Waarom voert de Nationale Bank geen afzonderlijke boekhouding voor haar opdrachten van openbaar belang en voor haar opdrachten "als vennootschap"?
In haar hoedanigheid van centrale bank is de Nationale Bank aan specifieke regels onderworpen voor wat het voeren van haar boekhouding betreft. Het jaarverslag (deel 2) beschrijft het juridische kader van de jaarrekeningen. De Nationale Bank is onderworpen aan wettelijke verplichtingen die voortvloeien uit Richtsnoer (EU) 2016/2249 van de ECB van 3 november 2016 betreffende het juridische kader ten behoeve van de financiële administratie en verslaglegging in het ESCB (ECB/2016/34). Daarnaast stelt zij haar jaarrekeningen op overeenkomstig artikel 33 van de wet van 22 februari 1998 tot vaststelling van haar organiek statuut.
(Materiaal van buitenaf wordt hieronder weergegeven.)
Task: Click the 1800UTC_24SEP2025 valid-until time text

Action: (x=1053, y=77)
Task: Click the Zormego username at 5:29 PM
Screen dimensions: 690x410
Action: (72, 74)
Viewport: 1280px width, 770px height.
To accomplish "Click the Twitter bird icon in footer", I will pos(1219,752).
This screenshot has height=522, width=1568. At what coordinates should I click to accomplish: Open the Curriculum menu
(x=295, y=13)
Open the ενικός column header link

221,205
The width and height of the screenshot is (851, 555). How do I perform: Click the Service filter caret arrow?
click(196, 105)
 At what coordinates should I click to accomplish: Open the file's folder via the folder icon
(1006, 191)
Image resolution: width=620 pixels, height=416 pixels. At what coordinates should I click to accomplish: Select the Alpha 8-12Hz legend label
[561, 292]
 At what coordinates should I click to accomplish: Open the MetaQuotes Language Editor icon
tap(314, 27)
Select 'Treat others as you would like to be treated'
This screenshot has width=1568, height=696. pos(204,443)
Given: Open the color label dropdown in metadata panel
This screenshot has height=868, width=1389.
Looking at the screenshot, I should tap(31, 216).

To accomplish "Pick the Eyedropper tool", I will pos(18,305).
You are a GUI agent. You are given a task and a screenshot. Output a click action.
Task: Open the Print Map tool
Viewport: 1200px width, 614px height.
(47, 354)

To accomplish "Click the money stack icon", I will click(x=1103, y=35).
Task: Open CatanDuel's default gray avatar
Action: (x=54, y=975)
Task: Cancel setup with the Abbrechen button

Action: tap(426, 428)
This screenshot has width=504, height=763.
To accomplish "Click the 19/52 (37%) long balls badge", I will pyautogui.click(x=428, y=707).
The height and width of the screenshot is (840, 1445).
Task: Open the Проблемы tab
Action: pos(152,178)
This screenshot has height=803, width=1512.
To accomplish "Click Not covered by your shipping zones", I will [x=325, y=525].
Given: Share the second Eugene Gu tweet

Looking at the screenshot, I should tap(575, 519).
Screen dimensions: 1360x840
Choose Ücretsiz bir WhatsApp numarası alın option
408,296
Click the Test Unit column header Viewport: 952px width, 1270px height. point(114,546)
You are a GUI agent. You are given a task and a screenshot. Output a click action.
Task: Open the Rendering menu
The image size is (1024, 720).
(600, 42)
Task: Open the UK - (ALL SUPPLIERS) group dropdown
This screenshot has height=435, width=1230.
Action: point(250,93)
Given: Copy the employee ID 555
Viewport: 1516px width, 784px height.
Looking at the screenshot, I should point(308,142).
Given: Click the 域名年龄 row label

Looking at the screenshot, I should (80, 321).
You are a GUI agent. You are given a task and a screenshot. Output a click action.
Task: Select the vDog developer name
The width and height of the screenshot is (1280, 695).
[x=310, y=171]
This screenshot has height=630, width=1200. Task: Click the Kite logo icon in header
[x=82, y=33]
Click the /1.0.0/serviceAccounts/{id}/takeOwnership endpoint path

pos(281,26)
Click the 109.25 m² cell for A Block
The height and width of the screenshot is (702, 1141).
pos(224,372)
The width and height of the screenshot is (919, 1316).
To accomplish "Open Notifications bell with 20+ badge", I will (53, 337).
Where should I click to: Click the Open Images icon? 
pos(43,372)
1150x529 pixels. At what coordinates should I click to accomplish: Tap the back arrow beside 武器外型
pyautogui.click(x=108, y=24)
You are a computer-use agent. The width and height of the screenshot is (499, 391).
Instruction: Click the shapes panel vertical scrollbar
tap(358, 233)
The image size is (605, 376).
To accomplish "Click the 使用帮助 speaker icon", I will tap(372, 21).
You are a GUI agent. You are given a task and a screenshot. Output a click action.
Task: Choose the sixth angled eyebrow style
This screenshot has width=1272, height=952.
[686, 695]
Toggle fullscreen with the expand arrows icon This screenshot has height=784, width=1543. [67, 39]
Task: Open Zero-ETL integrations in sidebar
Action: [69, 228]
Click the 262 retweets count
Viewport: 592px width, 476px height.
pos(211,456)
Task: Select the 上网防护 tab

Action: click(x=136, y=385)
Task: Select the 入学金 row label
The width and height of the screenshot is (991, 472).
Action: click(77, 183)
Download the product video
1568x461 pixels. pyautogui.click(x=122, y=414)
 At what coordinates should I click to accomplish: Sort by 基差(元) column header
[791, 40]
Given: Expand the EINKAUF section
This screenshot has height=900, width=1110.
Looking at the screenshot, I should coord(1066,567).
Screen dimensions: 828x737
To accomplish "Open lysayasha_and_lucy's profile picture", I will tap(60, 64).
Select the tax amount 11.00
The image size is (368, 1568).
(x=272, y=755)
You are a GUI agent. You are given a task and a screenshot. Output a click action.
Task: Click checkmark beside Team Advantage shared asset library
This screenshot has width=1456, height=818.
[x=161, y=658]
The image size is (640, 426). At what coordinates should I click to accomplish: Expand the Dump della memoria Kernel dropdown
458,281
De geldende Belgische boekhoudkundige normen zijn uitdrukkelijk niet op haar van toepassing ingevolge de uitsluitingsclausule van artikel 3:1, § 3, 2° van het Wetboek van Vennootschappen en Verenigingen.
De regels die van toepassing zijn op de Nationale Bank, voorzien niet in een afzonderlijke boekhouding. Het zou trouwens bijzonder moeilijk (en onvermijdelijk willekeurig) zijn om twee afzonderlijke balansen op te stellen, met een onderscheid tussen de activiteiten van algemeen belang en de overige activiteiten. De twee aspecten van het specifieke en unieke statuut van de Nationale Bank zijn onlosmakelijk verbonden.